💾 Archived View for bbs.geminispace.org › s › self-hosted › 5513 captured on 2024-06-16 at 16:50:53. Gemini links have been rewritten to link to archived content
⬅️ Previous capture (2024-05-10)
-=-=-=-=-=-=-
I enjoy making TODO-lists quite a lot. They've been a helpful way for me to collect my thoughts and manage my time. Lately I've been working on a gemini client app that's been getting steadily more complex (as these things often do). The project has gotten to the point that each time I step away from it I find myself struggling to pick up where I last left off.
Yesterday I came to the conclusion that if I want to continue working on this project in the long-term, I will need to find a better way to manage in-process tasks.
I often use a paper TODO-list for this kind of thing, but lately I've been trying to reduce the amount of clutter on my desk. It therefore seemed only reasonable that I search for a digital alternative.
I ended up settling on a self-hostable web service called *myTinyTodo*.
I appreciate its support for markdown and its tagging feature, and I was impressed by how easy it was to set up on my VPS. The whole process took less than ten minutes. I'll detail the steps I took to set it up below.
The developer has installation instructions, which can be found here. There are just four steps.
For context, I'm running this on a rented 4GB Arch Linux VPS. The setup should be pretty distro-agnostic.
For my particular setup, I made use of the following:
myTinyTodo supports both SQLite and MySQL database engines. I chose to use MySQL because I have an instance set up already. I might have chosen SQLite if I wanted to run this in an underprivileged or resource-constrained environment where MySQL isn't an option.
I started by creating a system user account called "mytinytodo". This account will be used for running the FastCGI pools and will own all of the myTinyTodo files.
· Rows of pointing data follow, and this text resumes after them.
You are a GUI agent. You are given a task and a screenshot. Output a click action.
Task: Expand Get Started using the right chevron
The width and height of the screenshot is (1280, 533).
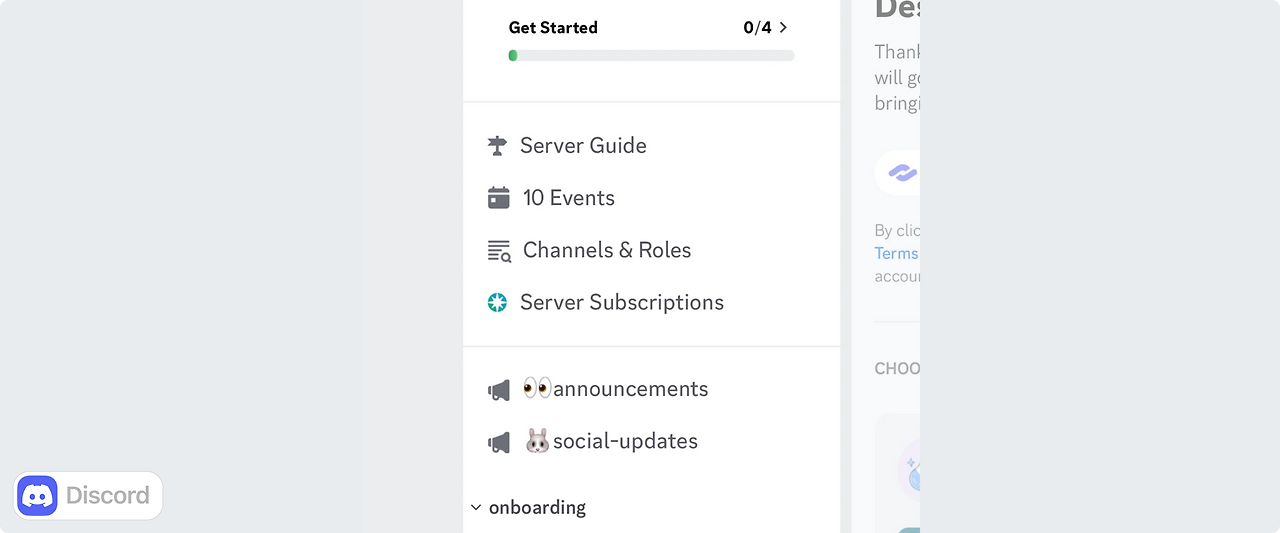pos(783,28)
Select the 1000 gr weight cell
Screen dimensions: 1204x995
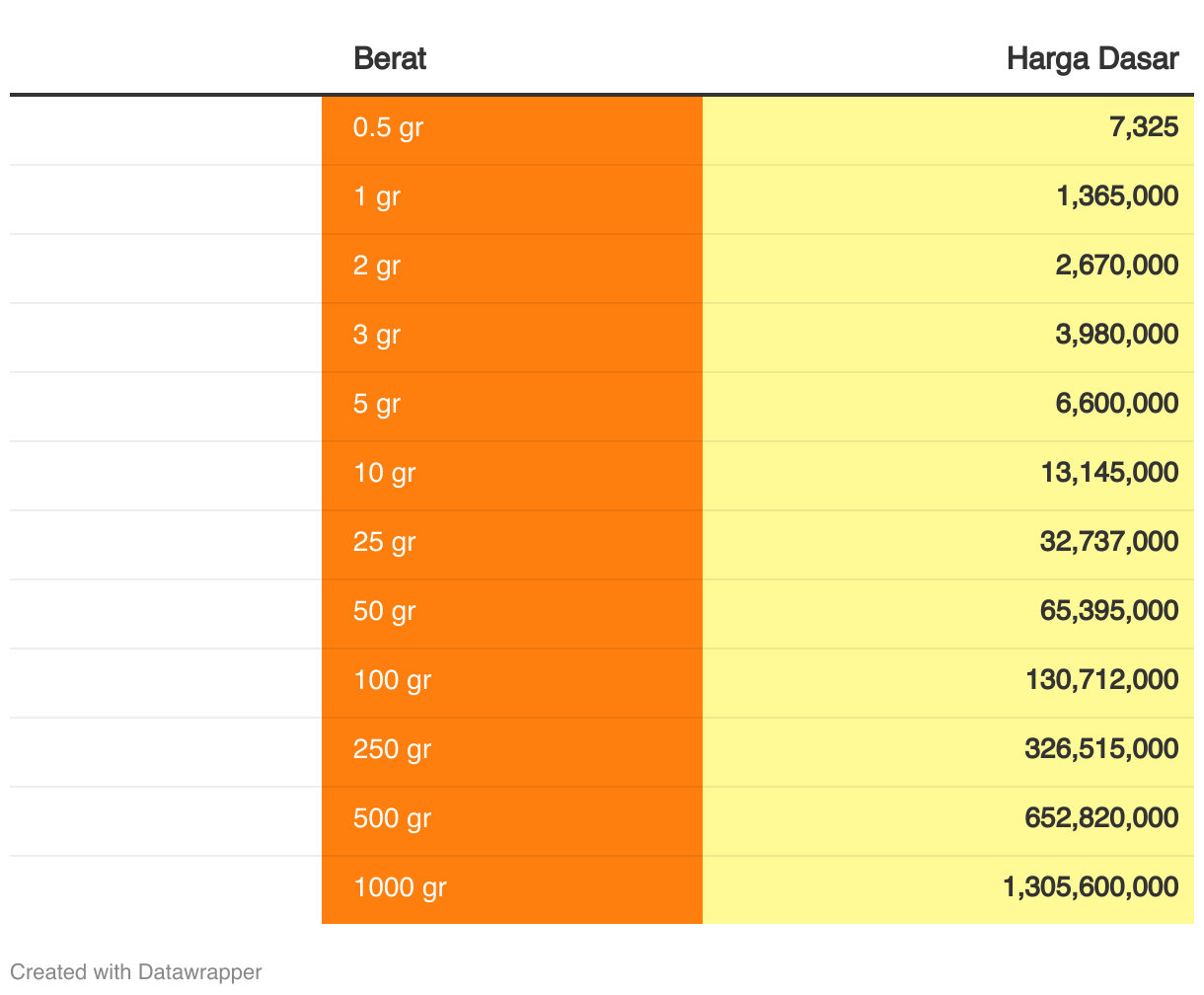click(400, 887)
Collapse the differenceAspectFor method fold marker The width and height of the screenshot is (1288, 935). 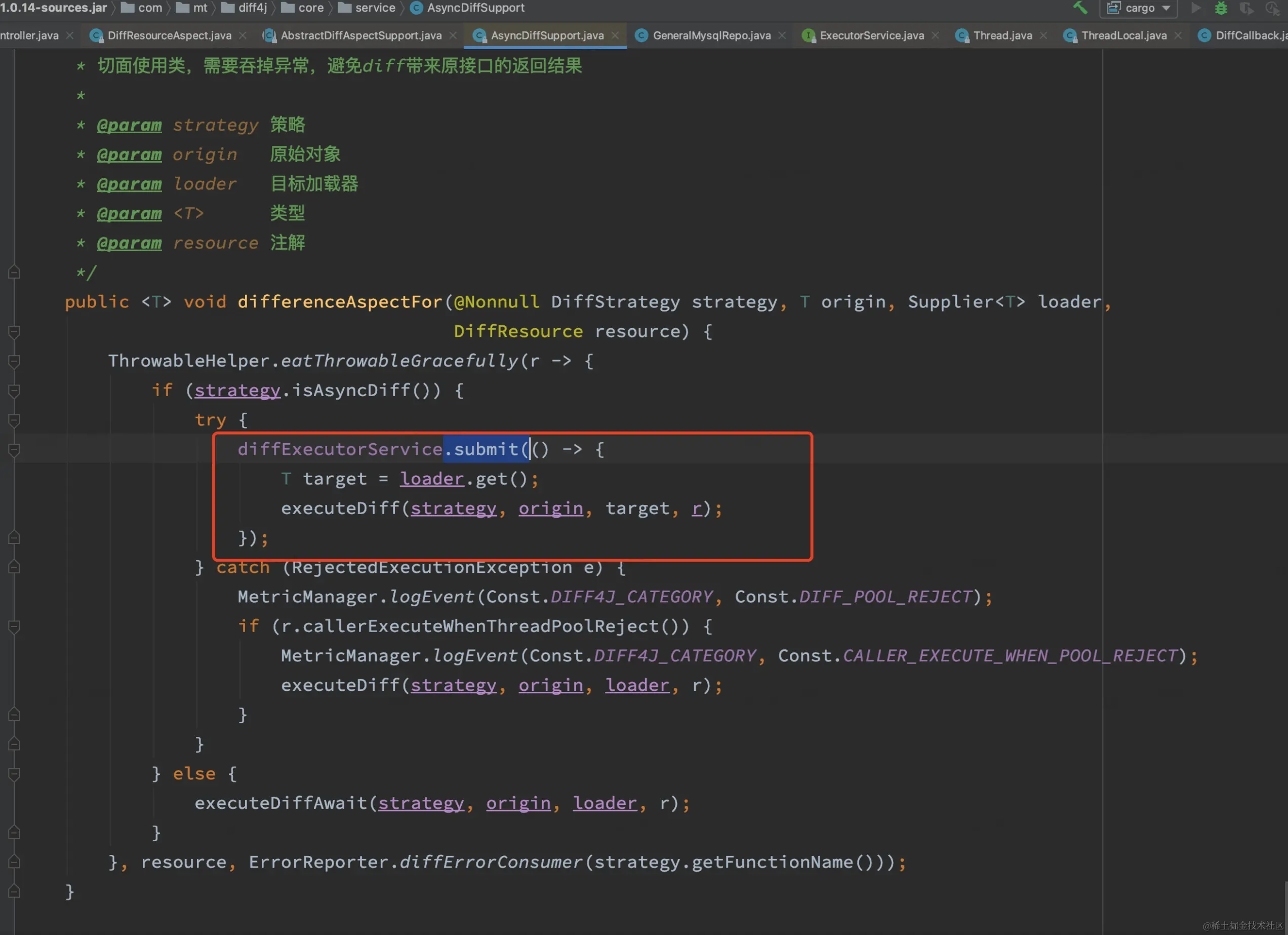14,332
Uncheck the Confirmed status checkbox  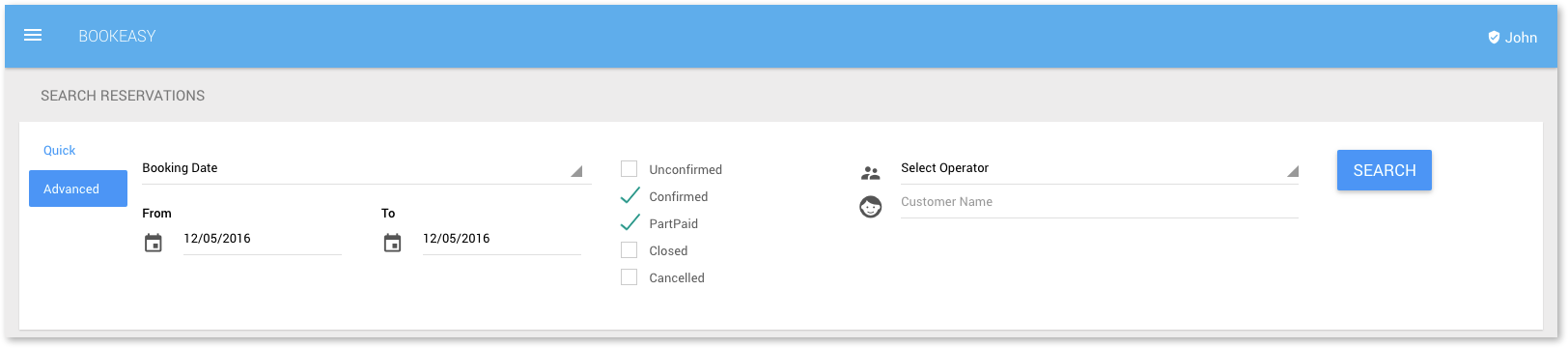pyautogui.click(x=630, y=196)
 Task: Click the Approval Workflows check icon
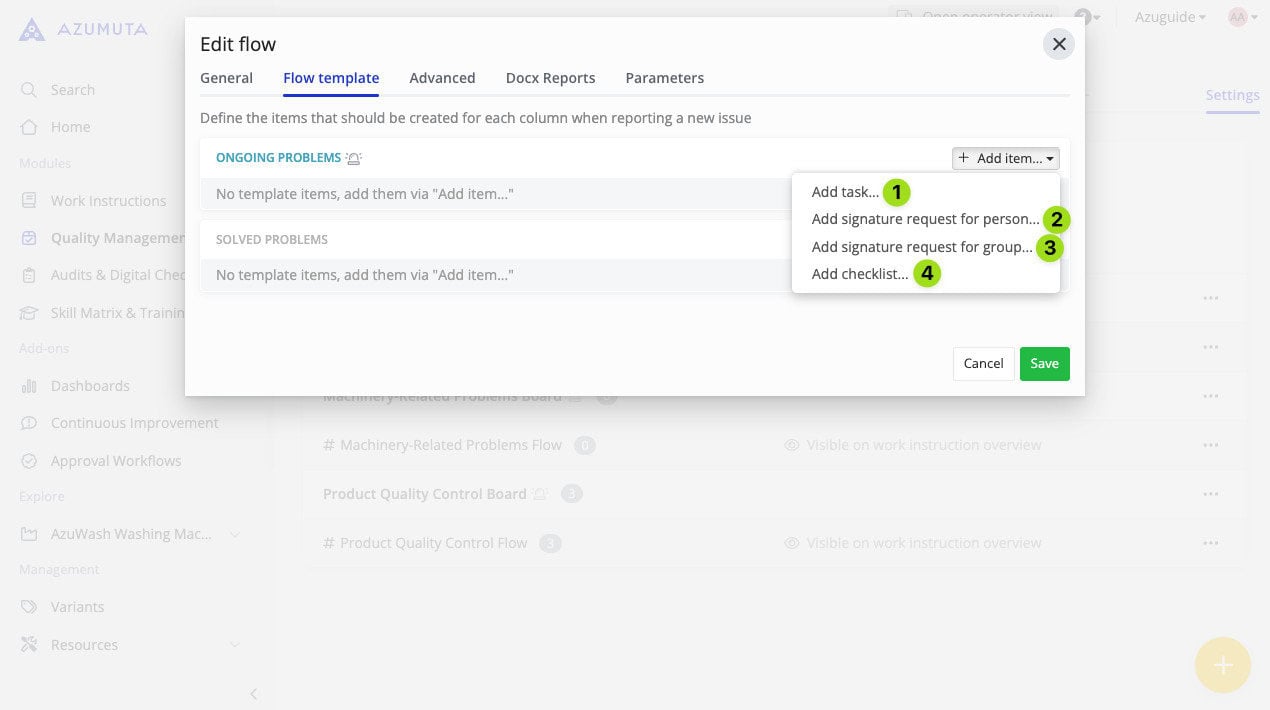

useradd --system -U -s /usr/bin/nologin mytinytodo
I then downloaded and extracted the myTinyTodo application files to a directory in /srv.
wget https://github.com/maxpozdeev/mytinytodo/releases/download/v1.7.6/mytinytodo-v1.7.6.tar.gz tar -xf mytinytodo-v1.7.6.tar.gz cp -r ./mytinytodo /srv/mytinytodo
I can't be bothered to remember the syntax for the 'find' command, so I modify the following script and run it when I need to set directory permissions:
#!/bin/sh find $1 -mindepth 1 -maxdepth 1 -type d -exec chown -R mytinytodo:mytinytodo {} \; for repo in $(find . -mindepth 1 -maxdepth 1 -type d); do find $repo -type f -exec chmod 644 {} \; find $repo -type d -exec chmod 755 {} \; done
As a security measure, I created a new PHP-FPM application pool which will run as this restricted user account.
I copied the default 'www' pool configuration...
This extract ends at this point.